Han cambiado muchas cosas desde enero del 2021, cuando los seguidores de Trump asaltaron el Capitolio para impedir la certificación de las elecciones presidenciales del 2020. En las semanas posteriores a la insurrección, muchas empresas prometieron solemnemente no financiar a los candidatos que negaran que Joe Biden había ganado de forma justa. Pero después resultó que esos compromisos eran pura palabrería.

El mundo empresarial nunca ha manifestado una verdadera afición por la gobernanza democrática, ya lo sabemos. Cuando se trata de las propias operaciones, prefiere la autocracia por encima del autogobierno. Los jefes ejecutivos exigen obediencia de gestores y trabajadores, ya los accionistas, que supuestamente son los que mandan, se les tranquiliza fácilmente con recompensas financieras y rara vez concitan el tipo de acción colectiva necesaria para obligar a los ejecutivos a rendir cuentas.

¿Qué hace que estos líderes empresariales sean tan poderosos? La respuesta habitual es que controlan los activos de la compañía. A esto se refería Karl Marx cuando decía que el control de los medios de producción permite a los capitalistas obtener una plusvalía de la mano de obra. Desde entonces, los modelos económicos le han reivindicado, demostrando que el control de los activos efectivamente se traduce en control de los trabajadores.

Pero las cosas son algo más complicadas. Después de todo, Schwarzman y Dimon no son dueños de las máquinas de sus empresas o de los edificios que alojan a los agentes de bolsa, inversores o personal bancario que trabajan allí. Pueden tener acciones de sus imperios empresariales, u opciones para comprar más acciones en sus empresas, pero estas tenencias, por lo general, sólo representan una fracción del total de acciones en circulación. Y si bien a los accionistas, en su conjunto, muchas veces se les califica de propietarios, el capital no les da el control de las operaciones de la empresa o de sus activos. Más bien les confiere un derecho a votar a directores, de comercializar sus propias acciones y de recibir dividendos.

════════════════════

TRABAJO POR HACER
**a)** En el texto sobre el poder empresarial, ¿qué derechos confiere el capital a los accionistas?
**b)** Retoma el texto sobre el poder empresarial a partir de su última oración.

ENTRADAS SUMINISTRADAS

════════════════════

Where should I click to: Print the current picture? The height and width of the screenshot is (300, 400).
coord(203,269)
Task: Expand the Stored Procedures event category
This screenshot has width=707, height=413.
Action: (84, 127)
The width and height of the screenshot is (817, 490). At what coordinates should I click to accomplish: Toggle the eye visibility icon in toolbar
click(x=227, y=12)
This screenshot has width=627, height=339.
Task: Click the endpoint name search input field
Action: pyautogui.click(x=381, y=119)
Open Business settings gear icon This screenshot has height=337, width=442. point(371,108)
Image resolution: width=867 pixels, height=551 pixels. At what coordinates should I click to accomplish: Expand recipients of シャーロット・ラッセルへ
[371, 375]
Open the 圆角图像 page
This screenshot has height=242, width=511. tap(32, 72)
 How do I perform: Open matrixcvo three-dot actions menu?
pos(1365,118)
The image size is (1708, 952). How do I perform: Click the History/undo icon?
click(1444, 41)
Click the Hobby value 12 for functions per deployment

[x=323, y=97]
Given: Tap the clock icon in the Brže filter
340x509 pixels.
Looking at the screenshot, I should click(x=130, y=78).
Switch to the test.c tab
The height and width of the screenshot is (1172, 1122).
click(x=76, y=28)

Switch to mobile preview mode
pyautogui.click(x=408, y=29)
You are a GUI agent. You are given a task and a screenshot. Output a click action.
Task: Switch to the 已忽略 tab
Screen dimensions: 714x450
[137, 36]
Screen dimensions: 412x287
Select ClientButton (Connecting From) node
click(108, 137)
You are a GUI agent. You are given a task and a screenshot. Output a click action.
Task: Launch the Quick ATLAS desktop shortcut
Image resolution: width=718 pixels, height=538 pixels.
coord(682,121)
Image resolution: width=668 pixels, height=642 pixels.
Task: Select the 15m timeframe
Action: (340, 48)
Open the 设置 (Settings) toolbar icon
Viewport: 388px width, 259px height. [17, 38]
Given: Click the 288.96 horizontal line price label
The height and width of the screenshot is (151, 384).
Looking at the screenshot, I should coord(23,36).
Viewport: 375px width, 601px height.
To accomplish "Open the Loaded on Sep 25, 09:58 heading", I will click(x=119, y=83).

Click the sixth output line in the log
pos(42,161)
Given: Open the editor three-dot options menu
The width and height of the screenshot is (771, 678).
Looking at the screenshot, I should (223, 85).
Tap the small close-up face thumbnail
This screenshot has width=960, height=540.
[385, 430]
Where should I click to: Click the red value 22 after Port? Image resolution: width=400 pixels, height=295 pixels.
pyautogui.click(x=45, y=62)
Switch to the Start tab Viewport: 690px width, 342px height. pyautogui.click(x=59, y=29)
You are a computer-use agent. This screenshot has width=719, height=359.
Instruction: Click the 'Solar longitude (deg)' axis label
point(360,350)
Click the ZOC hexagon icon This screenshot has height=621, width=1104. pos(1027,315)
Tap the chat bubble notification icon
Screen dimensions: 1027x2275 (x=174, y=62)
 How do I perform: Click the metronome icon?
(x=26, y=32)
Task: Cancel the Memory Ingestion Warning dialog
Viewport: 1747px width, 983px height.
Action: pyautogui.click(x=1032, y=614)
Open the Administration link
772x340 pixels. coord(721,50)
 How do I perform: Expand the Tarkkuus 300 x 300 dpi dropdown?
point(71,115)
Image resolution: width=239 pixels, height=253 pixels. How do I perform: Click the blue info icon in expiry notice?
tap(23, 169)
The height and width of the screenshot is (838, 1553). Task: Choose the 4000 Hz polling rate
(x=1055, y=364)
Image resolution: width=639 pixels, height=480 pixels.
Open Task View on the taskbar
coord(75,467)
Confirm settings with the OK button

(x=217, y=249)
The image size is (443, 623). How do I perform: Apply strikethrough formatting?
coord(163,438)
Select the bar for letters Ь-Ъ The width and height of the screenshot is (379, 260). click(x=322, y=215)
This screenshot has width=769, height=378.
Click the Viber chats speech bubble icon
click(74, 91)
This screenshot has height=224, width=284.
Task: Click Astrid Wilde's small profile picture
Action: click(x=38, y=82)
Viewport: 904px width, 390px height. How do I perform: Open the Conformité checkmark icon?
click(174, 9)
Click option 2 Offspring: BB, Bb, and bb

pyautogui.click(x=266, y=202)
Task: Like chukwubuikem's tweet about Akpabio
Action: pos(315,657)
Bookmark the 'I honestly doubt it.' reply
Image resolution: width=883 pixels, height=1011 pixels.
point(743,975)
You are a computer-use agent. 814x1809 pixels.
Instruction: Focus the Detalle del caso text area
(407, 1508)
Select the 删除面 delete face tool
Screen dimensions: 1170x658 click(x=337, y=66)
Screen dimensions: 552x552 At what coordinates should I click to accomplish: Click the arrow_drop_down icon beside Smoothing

════════════════════

RESULTADOS DEL EJERCICIO
**a)** Les confiere un derecho a votar a directores, a comercializar sus propias acciones y a recibir dividendos.

**b)**
Sin embargo, si los CEOs mandan como si fueran los verdaderos dueños es gracias a un poder que está plasmado en los instrumentos legales que utilizan para construir sus imperios. Se apoyan en leyes corporativas y laborales que privilegian a los accionistas por encima de los trabajadores, en regulaciones financieras que protegen la estabilidad de los mercados financieros, y en la generosidad de los bancos centrales y de los contribuyentes, que a menudo rescatan a sus empresas cuando se han extralimitado .

Pero estas dependencias no suelen reconocerse, y el papel crucial que juega la democracia a la hora de establecer la legitimidad y la autoridad de la ley, menos. Los líderes empresariales se sienten más cómodos cerrando acuerdos consigo mismos que sometiéndose a un autogobierno colectivo, pero también dependen profundamente de la ley y del sistema político que la sustenta.

Al actuar en interés propio, están replicando la historia de la construcción original del estado, que el sociólogo Charles Tilly comparó con el “crimen organizado”. Al inicio de la Europa moderna, los líderes políticos se mantenían en el poder cerrando acuerdos con sus amigos, que después sellaban más acuerdos con clientes que necesitaban tenerlos de su lado. El “resto” de la sociedad servía como soldados rasos: un recurso que los poderosos explotaban para financiar el mantenimiento de la paz interna y externa.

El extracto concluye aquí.